I can at least say I've done something he hasn't done... I've always said I'd be happy to be half as good. He's the best player to play the game, in my opinion.
— Gary Ablett, Jr.

== Voting procedure ==
The three field umpires (those umpires who control the flow of the game, as opposed to goal or boundary umpires) confer after each match and award three votes, two votes, and one vote to the players they regard as the best, second-best and third-best in the match, respectively. The votes are kept secret until the awards night, and they are read and tallied on the evening.
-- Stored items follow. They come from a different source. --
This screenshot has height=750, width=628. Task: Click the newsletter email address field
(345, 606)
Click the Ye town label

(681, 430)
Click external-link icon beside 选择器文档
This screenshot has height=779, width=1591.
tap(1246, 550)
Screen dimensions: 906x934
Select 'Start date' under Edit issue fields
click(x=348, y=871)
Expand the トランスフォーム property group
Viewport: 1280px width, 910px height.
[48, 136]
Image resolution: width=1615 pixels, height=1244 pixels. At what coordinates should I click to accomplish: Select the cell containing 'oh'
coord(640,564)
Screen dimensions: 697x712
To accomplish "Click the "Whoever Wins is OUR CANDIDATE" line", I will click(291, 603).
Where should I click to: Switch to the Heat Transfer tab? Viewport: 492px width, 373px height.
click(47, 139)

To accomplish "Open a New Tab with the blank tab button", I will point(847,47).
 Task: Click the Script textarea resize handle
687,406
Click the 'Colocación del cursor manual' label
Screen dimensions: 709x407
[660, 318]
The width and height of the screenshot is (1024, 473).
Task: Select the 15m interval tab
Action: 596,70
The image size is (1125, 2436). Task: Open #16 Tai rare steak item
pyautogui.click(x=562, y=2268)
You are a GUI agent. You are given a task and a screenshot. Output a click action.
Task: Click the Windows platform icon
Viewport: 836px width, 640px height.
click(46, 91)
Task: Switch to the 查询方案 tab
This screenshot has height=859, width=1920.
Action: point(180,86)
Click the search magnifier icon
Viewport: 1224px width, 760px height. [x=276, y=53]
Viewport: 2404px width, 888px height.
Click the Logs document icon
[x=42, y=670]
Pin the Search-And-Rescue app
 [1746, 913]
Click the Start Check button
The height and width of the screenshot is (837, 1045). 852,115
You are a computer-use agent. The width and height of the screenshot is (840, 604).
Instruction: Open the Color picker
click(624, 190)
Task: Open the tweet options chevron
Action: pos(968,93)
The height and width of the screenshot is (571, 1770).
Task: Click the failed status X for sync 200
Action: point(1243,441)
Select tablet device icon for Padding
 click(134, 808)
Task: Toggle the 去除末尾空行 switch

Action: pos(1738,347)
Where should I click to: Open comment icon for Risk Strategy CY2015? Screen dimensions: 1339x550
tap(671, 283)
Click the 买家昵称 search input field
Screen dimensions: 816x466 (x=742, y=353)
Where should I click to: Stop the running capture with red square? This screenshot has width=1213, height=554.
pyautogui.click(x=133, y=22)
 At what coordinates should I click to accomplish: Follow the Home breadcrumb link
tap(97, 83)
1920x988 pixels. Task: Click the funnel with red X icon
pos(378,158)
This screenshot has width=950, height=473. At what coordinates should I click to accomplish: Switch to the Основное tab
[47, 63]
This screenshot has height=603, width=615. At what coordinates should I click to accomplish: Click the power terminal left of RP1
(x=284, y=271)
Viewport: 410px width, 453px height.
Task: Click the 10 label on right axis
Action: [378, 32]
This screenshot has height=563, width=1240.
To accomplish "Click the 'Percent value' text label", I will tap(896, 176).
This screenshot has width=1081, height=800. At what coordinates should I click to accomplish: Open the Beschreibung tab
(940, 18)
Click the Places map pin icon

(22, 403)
=== Ineligible players ===
As the medal is awarded to the fairest and best player in the league, those who have been suspended during the season by the AFL Tribunal (or, who avoided suspension only because of a discount for a good record or an early guilty plea) are ineligible to win the award; however, they may still continue to poll votes. Sam Mitchell was the leading ineligible player after being found guilty of striking Adelaide's David Mackay. Chris Judd was suspended for an incident during the finals, but under the rules he remained eligible for both this year's and the 2010 medal, the latter of which he won.

- Jack Anthony
- Jason Akermanis
- Chance Bateman
- Jared Brennan
- Dean Brogan
- Domenic Cassisi
- Joel Corey
- Trent Cotchin
- Lance Franklin
- Michael Gardiner
- Barry Hall
- Daniel Kerr
- Justin Koschitzke
- Cameron Ling
- Matthew Lloyd
- Nick Maxwell
- Adam McPhee
- Sam Mitchell
- Cameron Mooney
- Drew Petrie
- Jack Riewoldt
- Patrick Ryder
- Heath Shaw
- Kade Simpson
- Colin Sylvia
  - Source:

=== Pre-count favourites ===
Gary Ablett started the year as the favourite to win the medal with both the bookmakers and in a poll of all 16 AFL captains. He remained as favourite throughout the year and entered the count as the leading contender for the third consecutive year. Other leading contenders included Dane Swan and St Kilda midfielders Leigh Montagna, Nick Dal Santo and Lenny Hayes.

== Event ==
For the first time, the red carpet was change to a blue carpet, to celebrate the release of the new Toyota Prius. The carpet arrivals were hosted by Fifi Box and 's Brad Sewell.

The poor behaviour of full-forward and The Footy Show panellisy Brendan Fevola became a talking point of the event. Fevola was heavily intoxicated at the function, including while on camera, and he verbally abused and personally attacked guests, gave his opinion on Brownlow votes, knocked a bottle of beer out of the hand of 2008 Brownlow Medallist Adam Cooney, vomited and urinated on Casino fixtures, simulated sex acts, sexually harassed unsuspecting female guests and bystanders, sang a cappella on stage at the Brownlow afterparty, and fought with a Channel 7 journalist and Crown security staff before being removed from the complex by his teammates.

Fevola was fined $10,000 by the AFL for his actions: he was also fired from the Grand Final edition of The Footy Show and voluntarily withdrew from the Coleman Medallist's lap of honour at the 2009 AFL Grand Final.